Abstract

Australian agriculture generated 15% of national greenhouse gas emissions (GHGE) in 2011, with CH4 and N2O accounting for 12 and 3% of national emissions, respectively. In 2011, the Australian government introduced a voluntary carbon offset scheme called the Carbon Farming Initiative, which enables farmers to earn carbon credits by lowering GHGE or sequestering carbon. One way of reducing emissions is to decrease the number of replacement animals required on-farm and increase the amount of product that animals produce across their lifetime. This study explores two options for reducing GHGE over an animal’s lifetime: (1) changing from an annual calving system to extended lactation system on dairy farms; and (2) increasing the longevity of ewes on wool enterprises to produce an extra year of wool and offspring.

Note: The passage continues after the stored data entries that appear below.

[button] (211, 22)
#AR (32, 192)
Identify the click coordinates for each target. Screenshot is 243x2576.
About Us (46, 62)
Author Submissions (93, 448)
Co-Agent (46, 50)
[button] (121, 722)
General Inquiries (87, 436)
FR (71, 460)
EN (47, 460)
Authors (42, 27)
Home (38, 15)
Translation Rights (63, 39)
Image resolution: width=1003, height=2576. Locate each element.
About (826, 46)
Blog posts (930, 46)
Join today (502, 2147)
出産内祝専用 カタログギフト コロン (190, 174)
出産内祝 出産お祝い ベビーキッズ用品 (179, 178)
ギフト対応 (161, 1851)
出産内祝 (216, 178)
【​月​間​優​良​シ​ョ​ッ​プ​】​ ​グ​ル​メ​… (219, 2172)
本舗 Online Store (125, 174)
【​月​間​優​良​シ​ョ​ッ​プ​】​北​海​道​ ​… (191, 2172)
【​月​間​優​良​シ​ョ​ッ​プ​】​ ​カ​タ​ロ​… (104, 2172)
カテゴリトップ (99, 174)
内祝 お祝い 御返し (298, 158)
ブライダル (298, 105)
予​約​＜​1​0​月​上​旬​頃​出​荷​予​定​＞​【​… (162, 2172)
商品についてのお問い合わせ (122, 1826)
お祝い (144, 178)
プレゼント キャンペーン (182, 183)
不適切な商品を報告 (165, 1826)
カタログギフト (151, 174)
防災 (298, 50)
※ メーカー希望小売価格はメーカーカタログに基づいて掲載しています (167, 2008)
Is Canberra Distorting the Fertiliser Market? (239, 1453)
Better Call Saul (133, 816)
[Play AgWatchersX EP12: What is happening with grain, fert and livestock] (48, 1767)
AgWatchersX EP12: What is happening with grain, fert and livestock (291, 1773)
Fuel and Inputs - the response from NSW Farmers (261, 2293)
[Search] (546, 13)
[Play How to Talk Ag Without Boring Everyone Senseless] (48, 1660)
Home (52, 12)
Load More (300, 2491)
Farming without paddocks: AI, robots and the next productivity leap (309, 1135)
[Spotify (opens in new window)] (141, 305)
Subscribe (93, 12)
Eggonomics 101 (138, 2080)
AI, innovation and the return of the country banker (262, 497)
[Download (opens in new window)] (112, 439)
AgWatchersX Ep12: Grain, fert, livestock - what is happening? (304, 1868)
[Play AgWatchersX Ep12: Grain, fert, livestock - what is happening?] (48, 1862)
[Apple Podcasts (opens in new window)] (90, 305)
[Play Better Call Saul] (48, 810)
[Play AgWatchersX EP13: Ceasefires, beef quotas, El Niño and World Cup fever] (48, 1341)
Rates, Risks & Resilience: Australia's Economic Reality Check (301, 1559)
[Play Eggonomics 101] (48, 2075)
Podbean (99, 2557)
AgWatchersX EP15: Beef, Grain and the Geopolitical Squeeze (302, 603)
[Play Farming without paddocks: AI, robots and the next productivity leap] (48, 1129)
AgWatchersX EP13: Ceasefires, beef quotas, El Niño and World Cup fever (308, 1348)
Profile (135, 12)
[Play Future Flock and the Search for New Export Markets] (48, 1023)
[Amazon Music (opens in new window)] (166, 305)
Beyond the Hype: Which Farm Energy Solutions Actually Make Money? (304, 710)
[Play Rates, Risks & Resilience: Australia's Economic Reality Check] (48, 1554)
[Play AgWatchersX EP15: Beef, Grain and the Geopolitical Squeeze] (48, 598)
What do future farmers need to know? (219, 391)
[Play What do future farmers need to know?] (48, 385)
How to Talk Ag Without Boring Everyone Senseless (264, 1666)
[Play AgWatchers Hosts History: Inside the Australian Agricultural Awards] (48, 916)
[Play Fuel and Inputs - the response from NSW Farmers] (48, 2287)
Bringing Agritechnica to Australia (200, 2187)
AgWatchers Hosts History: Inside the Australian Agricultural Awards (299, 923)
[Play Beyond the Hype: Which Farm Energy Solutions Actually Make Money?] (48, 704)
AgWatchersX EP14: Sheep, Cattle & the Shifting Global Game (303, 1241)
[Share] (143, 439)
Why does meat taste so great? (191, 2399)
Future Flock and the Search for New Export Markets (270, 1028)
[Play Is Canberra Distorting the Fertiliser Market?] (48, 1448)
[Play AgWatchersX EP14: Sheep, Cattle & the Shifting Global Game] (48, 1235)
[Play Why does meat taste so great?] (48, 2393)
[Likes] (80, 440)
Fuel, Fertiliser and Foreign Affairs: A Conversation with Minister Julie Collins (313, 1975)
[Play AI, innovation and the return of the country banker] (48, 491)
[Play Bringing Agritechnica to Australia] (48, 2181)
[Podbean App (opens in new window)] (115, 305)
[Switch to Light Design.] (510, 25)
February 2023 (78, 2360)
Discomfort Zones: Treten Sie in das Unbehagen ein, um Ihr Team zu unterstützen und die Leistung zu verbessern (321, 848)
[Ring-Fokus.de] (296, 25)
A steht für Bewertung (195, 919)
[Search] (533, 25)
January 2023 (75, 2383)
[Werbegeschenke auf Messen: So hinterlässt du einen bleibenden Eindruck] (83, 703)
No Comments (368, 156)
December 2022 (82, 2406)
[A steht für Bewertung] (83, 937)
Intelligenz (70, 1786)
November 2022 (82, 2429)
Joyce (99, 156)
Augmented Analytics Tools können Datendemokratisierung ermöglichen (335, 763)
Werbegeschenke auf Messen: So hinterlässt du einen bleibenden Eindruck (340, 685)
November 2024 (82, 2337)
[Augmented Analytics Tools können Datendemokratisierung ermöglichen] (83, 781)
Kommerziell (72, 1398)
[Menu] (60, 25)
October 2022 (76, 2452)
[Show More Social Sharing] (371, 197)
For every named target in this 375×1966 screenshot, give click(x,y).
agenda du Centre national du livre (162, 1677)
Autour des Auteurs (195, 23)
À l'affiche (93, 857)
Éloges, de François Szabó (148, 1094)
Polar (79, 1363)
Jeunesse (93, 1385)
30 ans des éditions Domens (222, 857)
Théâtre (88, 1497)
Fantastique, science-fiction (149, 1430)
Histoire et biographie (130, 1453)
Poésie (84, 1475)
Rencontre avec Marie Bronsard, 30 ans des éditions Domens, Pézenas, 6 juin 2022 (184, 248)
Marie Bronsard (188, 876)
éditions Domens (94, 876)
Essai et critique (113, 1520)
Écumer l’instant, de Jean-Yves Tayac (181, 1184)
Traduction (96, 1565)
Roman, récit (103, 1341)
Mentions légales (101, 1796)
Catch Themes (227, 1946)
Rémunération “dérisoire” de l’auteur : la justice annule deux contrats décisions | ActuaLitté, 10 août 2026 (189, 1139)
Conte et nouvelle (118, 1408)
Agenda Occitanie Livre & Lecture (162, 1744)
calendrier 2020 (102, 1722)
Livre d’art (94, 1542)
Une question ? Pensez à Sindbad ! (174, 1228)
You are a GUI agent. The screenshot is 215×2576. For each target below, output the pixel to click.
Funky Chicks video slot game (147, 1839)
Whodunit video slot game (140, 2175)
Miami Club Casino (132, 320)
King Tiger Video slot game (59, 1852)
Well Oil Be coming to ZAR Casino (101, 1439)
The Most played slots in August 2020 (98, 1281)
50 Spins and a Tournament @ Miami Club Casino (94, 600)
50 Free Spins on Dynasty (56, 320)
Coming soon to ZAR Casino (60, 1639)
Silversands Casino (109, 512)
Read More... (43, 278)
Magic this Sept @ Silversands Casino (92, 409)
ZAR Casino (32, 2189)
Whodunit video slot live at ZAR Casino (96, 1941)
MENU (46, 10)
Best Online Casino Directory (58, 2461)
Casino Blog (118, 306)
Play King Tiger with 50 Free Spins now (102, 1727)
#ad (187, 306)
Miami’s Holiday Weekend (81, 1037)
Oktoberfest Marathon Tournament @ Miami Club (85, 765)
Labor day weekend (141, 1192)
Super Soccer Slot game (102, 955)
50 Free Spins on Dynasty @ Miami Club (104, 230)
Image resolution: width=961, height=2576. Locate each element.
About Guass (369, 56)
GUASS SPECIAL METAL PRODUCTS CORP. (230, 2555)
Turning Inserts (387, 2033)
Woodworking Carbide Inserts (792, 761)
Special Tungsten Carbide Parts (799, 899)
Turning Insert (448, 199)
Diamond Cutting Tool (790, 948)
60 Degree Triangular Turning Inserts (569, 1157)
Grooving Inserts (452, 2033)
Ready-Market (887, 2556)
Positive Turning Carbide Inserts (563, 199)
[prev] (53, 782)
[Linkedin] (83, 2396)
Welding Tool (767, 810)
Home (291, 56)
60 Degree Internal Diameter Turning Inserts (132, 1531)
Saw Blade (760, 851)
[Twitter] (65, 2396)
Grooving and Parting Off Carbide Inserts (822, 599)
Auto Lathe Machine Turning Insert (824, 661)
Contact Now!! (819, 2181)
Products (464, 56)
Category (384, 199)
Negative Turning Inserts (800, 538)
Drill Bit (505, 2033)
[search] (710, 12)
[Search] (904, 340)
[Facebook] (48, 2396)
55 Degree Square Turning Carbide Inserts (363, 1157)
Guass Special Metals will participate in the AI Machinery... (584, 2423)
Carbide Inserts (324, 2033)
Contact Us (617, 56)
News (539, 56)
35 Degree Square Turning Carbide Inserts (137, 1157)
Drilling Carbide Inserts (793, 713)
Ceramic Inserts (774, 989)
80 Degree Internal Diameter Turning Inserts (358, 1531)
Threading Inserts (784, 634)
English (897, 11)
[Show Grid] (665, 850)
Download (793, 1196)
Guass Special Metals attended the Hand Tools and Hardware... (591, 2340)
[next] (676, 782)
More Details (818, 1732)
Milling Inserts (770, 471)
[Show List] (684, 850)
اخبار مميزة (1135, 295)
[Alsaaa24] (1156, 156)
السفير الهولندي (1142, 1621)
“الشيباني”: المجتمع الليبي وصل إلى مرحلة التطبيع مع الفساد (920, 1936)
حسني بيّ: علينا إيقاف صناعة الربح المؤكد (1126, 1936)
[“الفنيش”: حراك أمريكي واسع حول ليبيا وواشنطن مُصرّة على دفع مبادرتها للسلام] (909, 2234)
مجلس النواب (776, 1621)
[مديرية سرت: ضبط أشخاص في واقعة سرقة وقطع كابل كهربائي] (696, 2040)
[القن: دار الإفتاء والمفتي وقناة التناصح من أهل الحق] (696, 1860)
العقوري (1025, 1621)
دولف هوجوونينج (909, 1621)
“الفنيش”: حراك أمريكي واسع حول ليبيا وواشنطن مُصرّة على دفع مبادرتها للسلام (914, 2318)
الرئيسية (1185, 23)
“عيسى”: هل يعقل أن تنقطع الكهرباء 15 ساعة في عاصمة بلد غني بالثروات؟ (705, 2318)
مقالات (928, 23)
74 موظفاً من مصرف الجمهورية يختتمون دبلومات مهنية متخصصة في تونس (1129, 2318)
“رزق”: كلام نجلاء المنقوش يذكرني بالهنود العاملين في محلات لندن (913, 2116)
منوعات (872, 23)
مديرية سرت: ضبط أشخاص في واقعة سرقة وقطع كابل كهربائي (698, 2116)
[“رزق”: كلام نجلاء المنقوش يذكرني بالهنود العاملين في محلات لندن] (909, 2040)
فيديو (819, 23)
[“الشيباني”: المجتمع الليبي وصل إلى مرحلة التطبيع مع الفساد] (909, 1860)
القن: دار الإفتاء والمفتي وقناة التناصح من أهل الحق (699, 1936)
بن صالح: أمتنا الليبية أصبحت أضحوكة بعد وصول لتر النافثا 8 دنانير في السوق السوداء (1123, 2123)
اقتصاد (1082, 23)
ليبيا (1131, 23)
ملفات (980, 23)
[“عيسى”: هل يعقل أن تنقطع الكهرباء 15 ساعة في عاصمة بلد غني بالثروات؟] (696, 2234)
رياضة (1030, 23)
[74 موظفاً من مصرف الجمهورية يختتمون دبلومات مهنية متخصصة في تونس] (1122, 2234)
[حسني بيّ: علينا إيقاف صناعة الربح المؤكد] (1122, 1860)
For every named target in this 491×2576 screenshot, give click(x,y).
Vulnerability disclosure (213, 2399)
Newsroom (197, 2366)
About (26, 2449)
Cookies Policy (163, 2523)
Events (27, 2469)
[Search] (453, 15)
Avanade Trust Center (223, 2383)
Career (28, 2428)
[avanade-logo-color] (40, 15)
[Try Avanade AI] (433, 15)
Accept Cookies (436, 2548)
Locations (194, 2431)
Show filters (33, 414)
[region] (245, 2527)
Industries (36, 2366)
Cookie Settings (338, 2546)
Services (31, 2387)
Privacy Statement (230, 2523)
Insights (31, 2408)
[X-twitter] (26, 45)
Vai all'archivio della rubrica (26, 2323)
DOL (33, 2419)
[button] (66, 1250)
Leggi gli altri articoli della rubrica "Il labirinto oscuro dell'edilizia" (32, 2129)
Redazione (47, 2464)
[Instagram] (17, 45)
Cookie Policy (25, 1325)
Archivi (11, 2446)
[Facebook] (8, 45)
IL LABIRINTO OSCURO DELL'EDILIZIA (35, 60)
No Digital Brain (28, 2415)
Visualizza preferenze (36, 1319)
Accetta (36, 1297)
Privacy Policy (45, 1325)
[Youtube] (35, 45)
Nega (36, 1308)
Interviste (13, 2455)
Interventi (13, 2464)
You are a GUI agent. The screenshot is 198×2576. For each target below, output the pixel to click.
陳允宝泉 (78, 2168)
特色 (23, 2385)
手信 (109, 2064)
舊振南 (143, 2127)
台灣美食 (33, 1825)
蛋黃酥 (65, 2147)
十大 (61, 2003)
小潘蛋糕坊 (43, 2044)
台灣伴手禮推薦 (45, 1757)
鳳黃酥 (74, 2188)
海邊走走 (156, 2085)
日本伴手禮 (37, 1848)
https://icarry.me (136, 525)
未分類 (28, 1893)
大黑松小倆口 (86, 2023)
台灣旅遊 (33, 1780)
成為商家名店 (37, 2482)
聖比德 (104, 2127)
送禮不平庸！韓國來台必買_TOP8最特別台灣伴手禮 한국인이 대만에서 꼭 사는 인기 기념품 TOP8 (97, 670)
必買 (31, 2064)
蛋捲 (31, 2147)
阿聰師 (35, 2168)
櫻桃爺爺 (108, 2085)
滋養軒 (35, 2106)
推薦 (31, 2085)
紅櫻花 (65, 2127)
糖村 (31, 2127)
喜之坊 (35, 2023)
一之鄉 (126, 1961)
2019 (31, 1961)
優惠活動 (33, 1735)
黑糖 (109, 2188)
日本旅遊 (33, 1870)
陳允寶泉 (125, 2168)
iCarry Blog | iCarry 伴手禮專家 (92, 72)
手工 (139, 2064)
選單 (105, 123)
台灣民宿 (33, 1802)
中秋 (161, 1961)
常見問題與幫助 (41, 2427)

The biophysical models DairyMod and GrassGro were used to simulate the dairy and wool enterprises, respectively, and GHGE were calculated using the Australian National Inventory methodology. Extended lactation produced lower total emissions and emissions intensity (t CO2e/t milk fat plus protein) than annual calving and also resulted in higher operating profits. The GHGE from increasing longevity on sheep enterprises was similar to the baseline scenario, largely as a result of similar stocking rates. Extended lactation had greater potential of reducing emissions than increasing longevity on wool enterprises because there was a larger increase in the production of milk fat plus protein across cows’ lifetimes, as well as greater reductions in the number of replacement animals required on the enterprise. This research demonstrated that the profitability of farm enterprises would be driven more by productivity than claiming carbon offsets from these management changes.